Насилие — не традиция

Женщины, пережившие «обрезание»: история Бинты

Бинта родилась в племени мандинка, в деревне Колиор, Гамбия, и выросла во втором по величине в стране городе — Брикаме. Бинта не помнит, сколько ей было лет — шесть, семь или восемь, — когда она подверглась первому типу калечащей операции, клиторэктомии. В четырнадцать лет Бинту выдали замуж, и в пятнадцать она родила первого ребенка.

Я урожденная мандинка и не знаю ни одной женщины нашего племени, которая бы не прошла через калечащую операцию. Некоторые соплеменники верят, что эта традиция предписана Кораном, но FGM в Гамбии — это скорее социальная норма, обряд и данность. Если девочка не подверглась калечащей операции, она становится аутсайдером: не может посещать племенные фестивали и даже играть с другими детьми.

В племени мандинка нет определенного возраста для FGM: раз в год устраивается фестиваль, для проведения которого набирают разновозрастных девочек. Мне было то ли шесть, то ли семь, то ли восемь лет, когда меня пригласили участвовать в фестивале. Вместе со мной было больше двадцати девочек — от четырех месяцев до пятнадцати лет.
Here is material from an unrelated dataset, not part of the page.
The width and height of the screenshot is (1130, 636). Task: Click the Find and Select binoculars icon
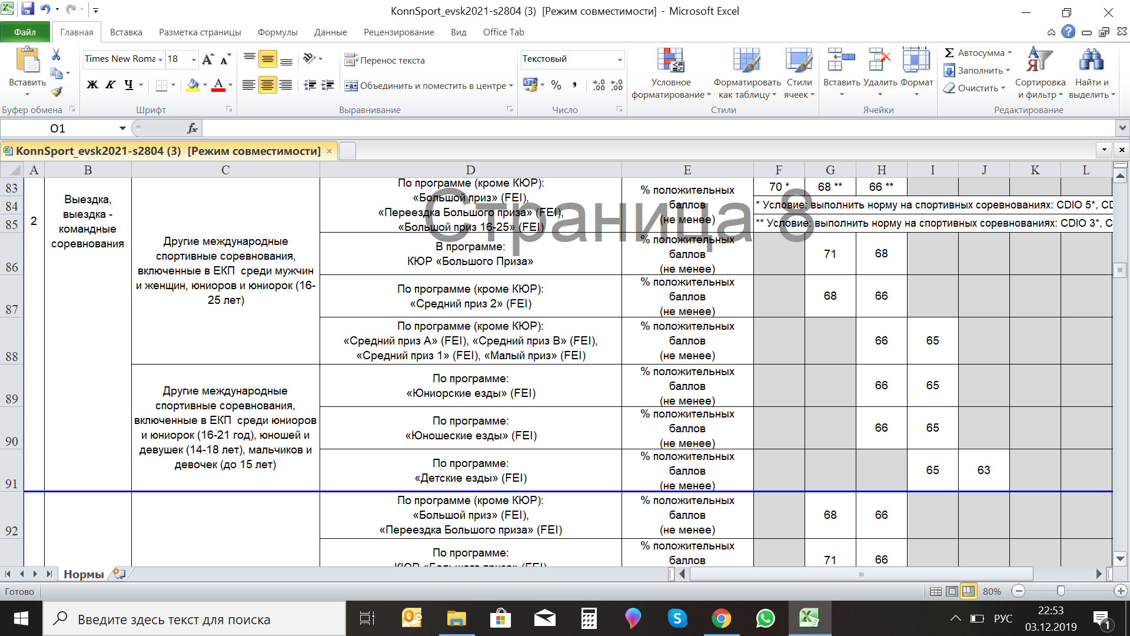tap(1091, 62)
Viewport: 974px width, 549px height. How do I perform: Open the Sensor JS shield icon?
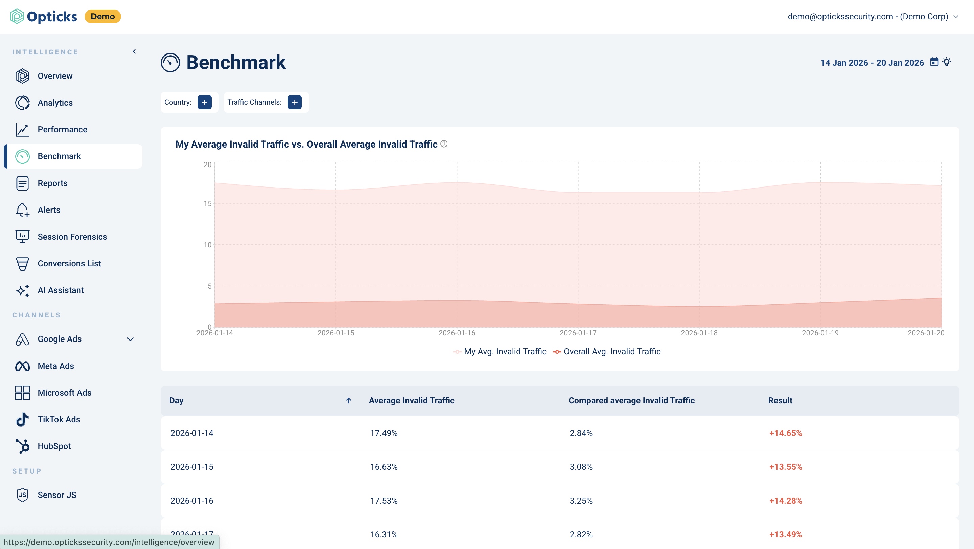coord(22,495)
Все, кто был в сознательном возрасте, были польщены приглашением. Мы не знали, что именно должно случиться, но фестиваль ассоциировался с праздником, красками, музыкой, танцами, сладостями — я очень его ждала. Утром мама нарядила меня в яркое платье и отвела на празднество в дом моего дяди: там играли барабаны, под их бой двигались взрослые женщины — зрелище было завораживающее. Девочек одну за другой куда‑то уводили — потом они не возвращались. Когда настала моя очередь, незнакомка надела повязку мне на глаза и отвела в шалаш. Там меня ждали четыре женщины. Одна крепко сжала мои руки, другая — ноги, третья села мне на грудь, а четвертая, с ножом в руке, отрезала часть моего клитора. Все произошло молниеносно: мой испуг от поведения посторонних взрослых, крик и боль смешались в отчетливом чувстве пошатнувшегося доверия.
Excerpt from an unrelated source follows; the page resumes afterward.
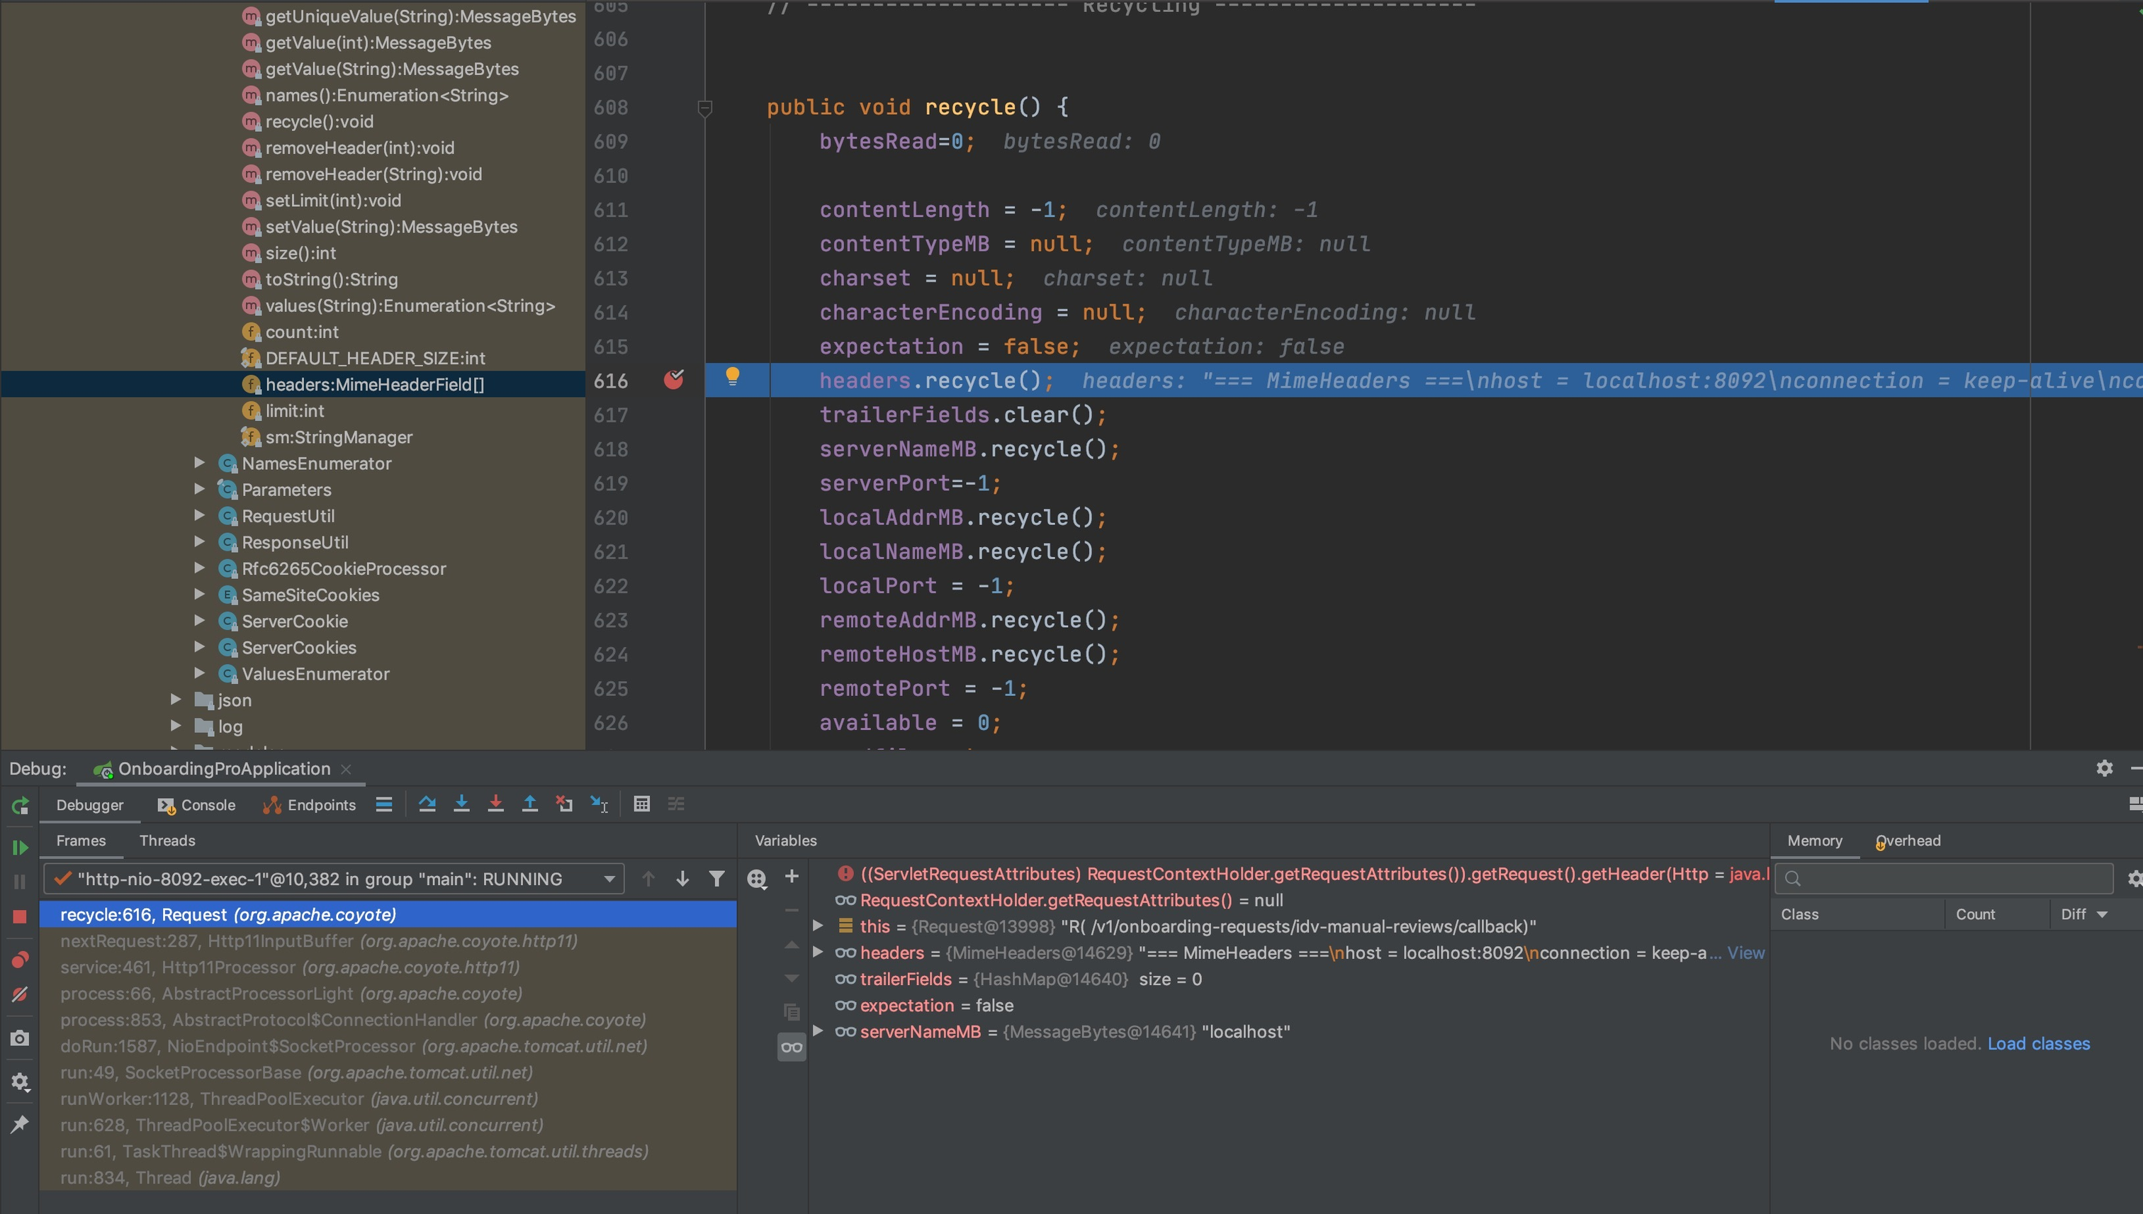Click the Step Out icon
The height and width of the screenshot is (1214, 2143).
tap(529, 804)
После калечащей операции меня отвели в дом, где на протяжении месяца девочки восстанавливаются. Там меня ждала мама. Я спросила ее: «Где же ты была? Почему позволила им это со мной сделать?» Мама ответила, что теперь я женщина и она мной гордится. Первые сутки я боялась выходить на улицу и даже двигаться. Кровотечение продолжалось, мочеиспускание давалось болезненно. Но мне повезло: инфекция обошла меня стороной.

Я помню, как через год в Брикаме вновь устроили фестиваль: моя подружка из начальной школы не смогла на него пойти, потому что не прошла через калечащую операцию, а мне разрешили поучаствовать в празднике — я чувствовала себя избранной и гордилась, будто бы была чище тех, кого не пустили. FGM в моем племени совершается ради замужества. Моя семья таким образом подготовила меня к браку и в четырнадцать лет выдала замуж за незнакомого мужчину. Через год у нас родился ребенок.

Я осознала все, что со мной произошло, только переехав в Польшу. В 2009 году я поступила в варшавский Университет Skarbek, на бакалаврскую программу по международному менеджменту, и погрузилась в университетскую жизнь. Я также занялась правозащитной деятельностью. Однажды, разговорившись со своими коллегами из сомалийского НКО, я описала им свою жизнь в Гамбии. FGM и ранний брак были естественной частью моего рассказа. Но мои коллеги сказали: «То, что с тобой сделали, — незаконно». Вернувшись домой, я начала искать информацию: читать о практике, о международных актах и законах против насилия над детьми. Осознав свой опыт, я стала рассказывать о нем публично. В 2015 году я переехала в Берлин, где основала правозащитную организацию Women Decided No to FGM & Child Marriage. Yes to Education for Girls, которая борется с клиторэктомией и насильственными браками. Я верю, что изменения начинаются дома, поэтому важная просветительская задача моей организации — объяснить моим соплеменникам, что женщина может быть не только домохозяйкой, но и предпринимательницей, профессоркой, личностью. Только изменив образ женщины и видение ее функции в обществе, мы сможем искоренить FGM.

Когда меня спрашивают, было ли мне больно во время калечащей операции, я предлагаю вопрошающему взять в руки нож, закрыть глаза и сделать небольшой надрез на пальце — больно? А теперь представьте, где это делается, да еще и с детьми, против их воли, с последствиями длиною в жизнь. FGM забирает у девочки право и контроль над собственным телом — я до сих пор работаю над эмоциональными эффектами этой апроприации. Но я не сдаюсь и пытаюсь донести женщинам, пережившим операцию: несмотря на то, что с нами произошло, мы сможем реализовать наши мечты и вместе освободить последующие поколения девочек от калечащих операций.